Bir dizi programa katılmak üzere Van’a gelen Milli Eğitim Bakanı Mahmut Özer, il eğitim değerlendirme toplantısının ardından Uygulama Oteli Konferans Salonunda 2022-2023 Eğitim Öğretim Yılı Hazırlık Toplantısı’nı katıldı. Burada eğitimcilere hitap eden Bakan Özer, Van’ın eğitim durumuna ilişkin kapsamlı bir değerlendirme yaptıklarını anımsattı. Van'ın 2022 yılındaki MEB bütçesi olan 705 milyona ilave olarak 1 milyar 750 milyonluk yatırımı kazandırma kararı verdiklerini ifade eden Bakan Özer, “Dolayısıyla Van’ımızın Milli Eğitim Bakanlığı 2022 yılı bütçesini 705 milyondan yaklaşık 2 buçuk milyara çıkartmış bulunuyoruz. Bu eğitim yatırımlarının, yeni yatırımların hayırlı uğurlu olmasını diliyorum. Biz Milli Eğitim Bakanlığı olarak tüm illerimizin eğitimde çok daha güçlü olması için, çocuklarımızın çok daha nitelikli bir şekilde eğitim alabilmesi için, öğretmenlerimizin çok daha huzurlu ortamlarda, okul yöneticilerimizin çok daha emniyetli, huzurlu ortamlarda ve severek gönüllü bir şekilde bu süreçlere katkı vermeleri için bakanlığın her türlü imkanını seferber edeceğiz. Bu bağlamda biz sizlerin hizmetkarıyız. Sizin ihtiyaçlarınızı nasıl karşılayabiliriz? Tüm bürokrasideki arkadaşlarımızla birlikte sahada değerlendirmeye, dinlemeye ve hızlı bir şekilde karşılamaya çalışıyoruz” diye konuştu.

“Ülkenin geleceği açısından çok önemli bir katkıda bulunuyoruz”

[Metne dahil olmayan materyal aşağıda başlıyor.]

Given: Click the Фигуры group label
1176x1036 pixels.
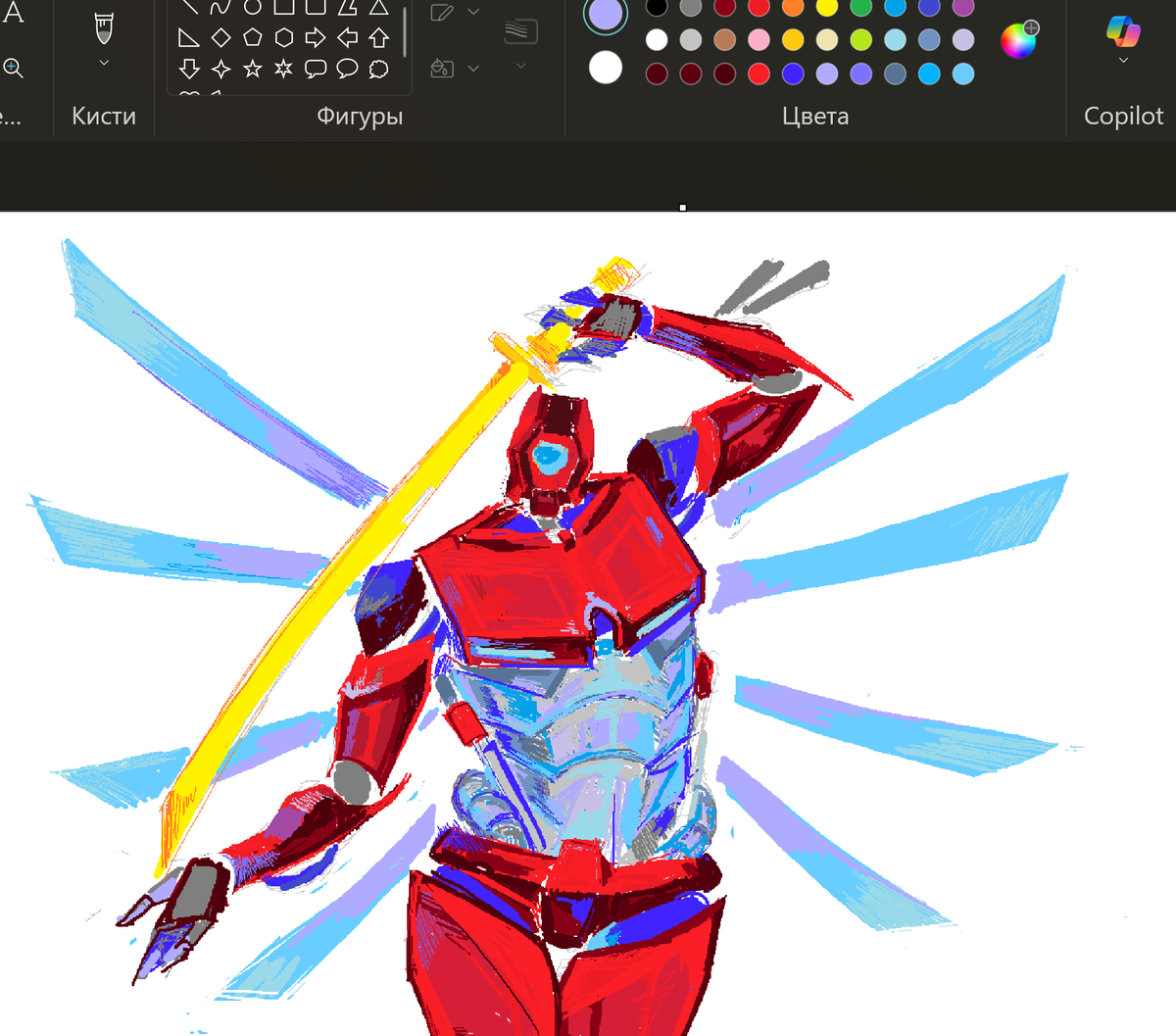Looking at the screenshot, I should click(361, 116).
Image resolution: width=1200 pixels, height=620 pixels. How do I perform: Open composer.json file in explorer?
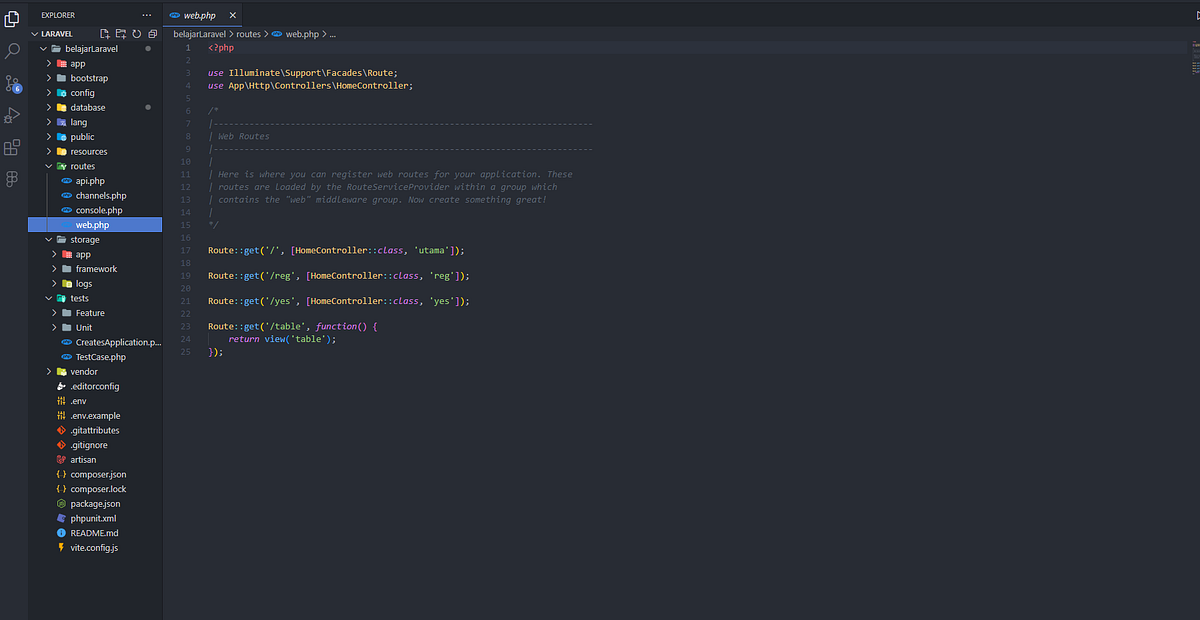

2022-2023 eğitim öğretim yılı hazırlıklarına erken başladıklarını dile getiren Özer, “Hepinizin malumu olduğu üzere 17 Haziran’da okullar kapandıktan sonra tüm okul yöneticilerimize bir hafta sonra İstanbul'da çok kapsamlı bir değerlendirme toplantısı yaptık. Hem bir yıllık politikalarımızda gelinen noktaları birlikte değerlendirme imkanımız oldu hem de İstanbul'un tüm okullarının, anaokulundan liseye kadar tüm okullarının temizlik, kırtasiye, küçük onarım ve donatım ihtiyaçlarını o gün itibariyle karşıladık. İstedik ki 2022-2023 yılına çok daha sağlıklı bir şekilde girelim. Okullar sadece eğitim öğretimin yapıldığı yerler değildir. Bir ülkenin en kıymetli sermayesi olan beşeri sermayesinin niteliğinin çok boyutlu bir şekilde arttırıldığı yerlerdir. O gençlerimizin, yavrularımızın psikososyal duygusal gelişimlerini yaptıkları yerlerdir. Akran eğitiminin olduğu yerlerdir, kültür, sanat, spor faaliyetlerinin olduğu yerlerdir. Dolayısıyla okullar kapalı olduğu zaman telafi edilmesi gereken tek şey öğrenme kayıpları değildir. Öğrenme kayıplarının çok daha öncesinde başka kayıplar vardır. En fazla kayıplardan maliyet ödeyenler de bu imkanlara en fazla ihtiyaç olanlardır. İşte bir buçuk yıllık eğitime ara vermenin dijital platformlarda bu süreçleri yönetmenin istediğiniz kadar dünyanın en mükemmel dijital platformunu da inşa etseniz beşeri sermayenin ödeyeceği maliyetleri telafi edebilmeniz mümkün değil. Onun için o bir yıl içerisinde 2022-2023 eğitim öğretim yılında o fedakarlıklarınız, maskeyle ders anlatmalarınız, süreçleri çok sağlıklı bir şekilde yönetmenizle ve devasa bir kitlenin 18.9 milyonluk bir kitlenin okullarla bütünleşmesini sağlamadaki göstermiş olduğunuz yüreklilik gerçekten müthiş bir şey. Sizleri kutluyorum. Ülkenin geleceği açısından çok önemli bir katkıda bulunuyoruz” şeklinde konuştu.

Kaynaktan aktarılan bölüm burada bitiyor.